Risk Appetite Still Limited, Bitcoin Season Continues
However, it is emphasized that it is too early to talk about a strong risk-taking tendency in the market as a whole. CoinMarketCap Altcoin Season Index, which provides important data in terms of Altcoin-Bitcoin balance, clearly shows that we are in the “Bitcoin season” with 22 points out of 100. This data reveals that investors are still largely focused on Bitcoin and approach altcoins cautiously.
On the other hand, macroeconomic expectations also play an important role behind this limited recovery in sentiment.

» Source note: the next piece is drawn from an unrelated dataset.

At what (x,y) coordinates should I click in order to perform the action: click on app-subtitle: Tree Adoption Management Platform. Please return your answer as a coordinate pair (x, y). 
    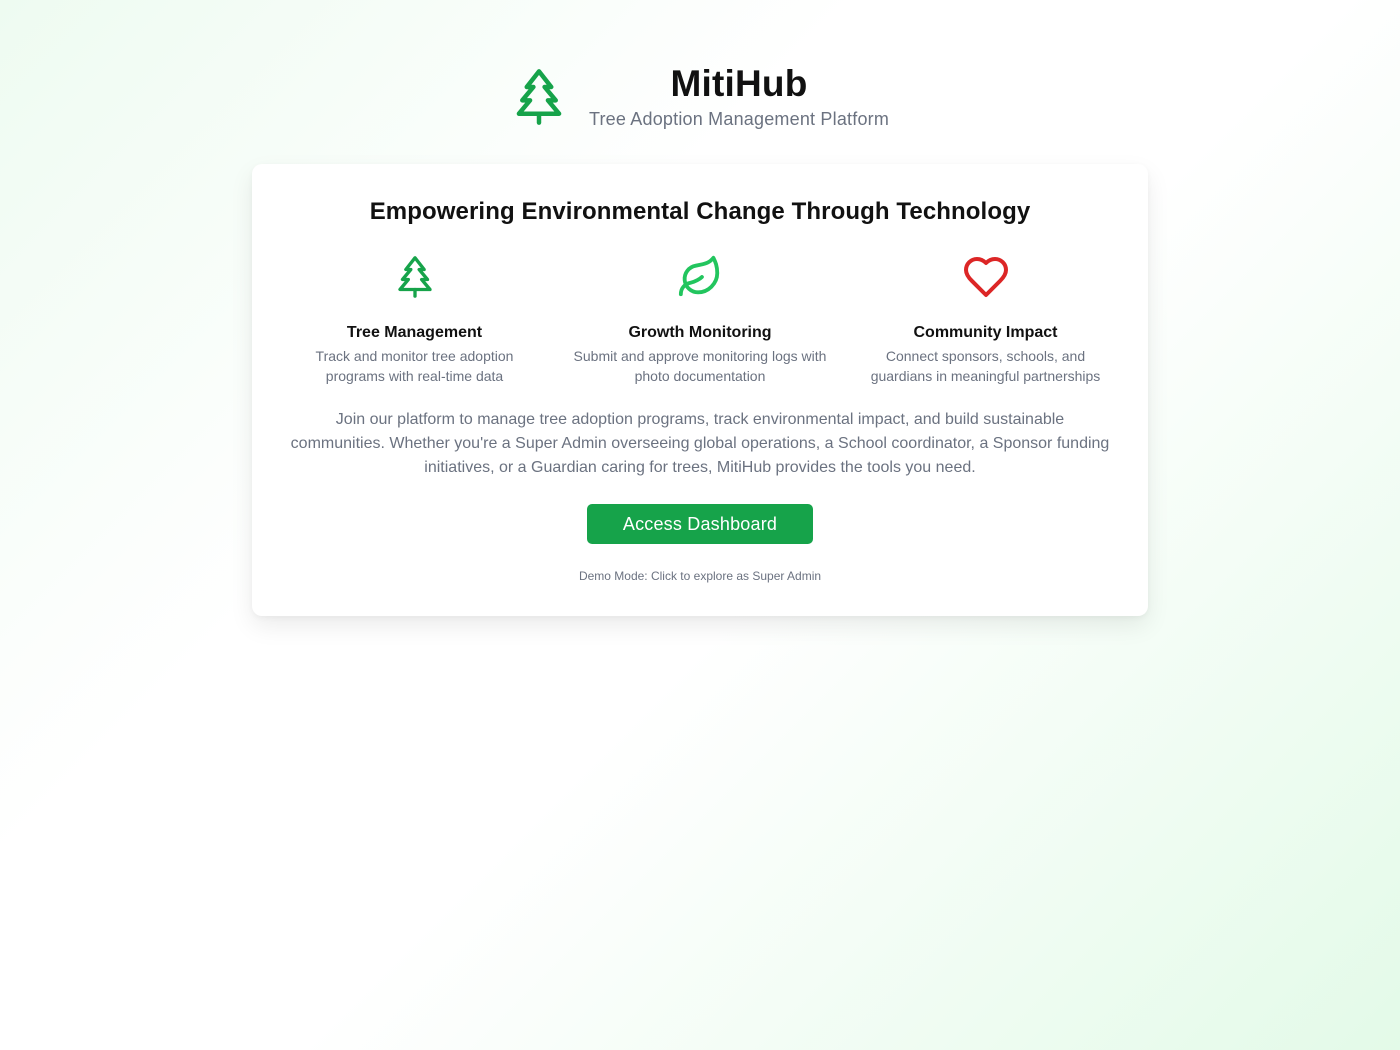
    Looking at the image, I should click on (739, 119).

Increasing recession concerns, especially on a global scale, directly affect investors’ approach to risky assets. Bitwise Europe Research Director Andre Dragosch argued that the Bitcoin price was “mispriced” due to expectations about the global economic outlook, and said that the possibility of an upcoming recession was still not taken into account sufficiently. Dragosch emphasized that the current risk-return balance is highly asymmetrical, comparing it to the extraordinary market conditions during the COVID period.
In addition to this picture, the recent resumption of limited inflows into US-based spot Bitcoin ETFs was interpreted as a sign of a cautious return of confidence in the market. This development, which shows that institutional investors have not completely turned off their risk appetite, stands out as another factor supporting the recovery in sentiment.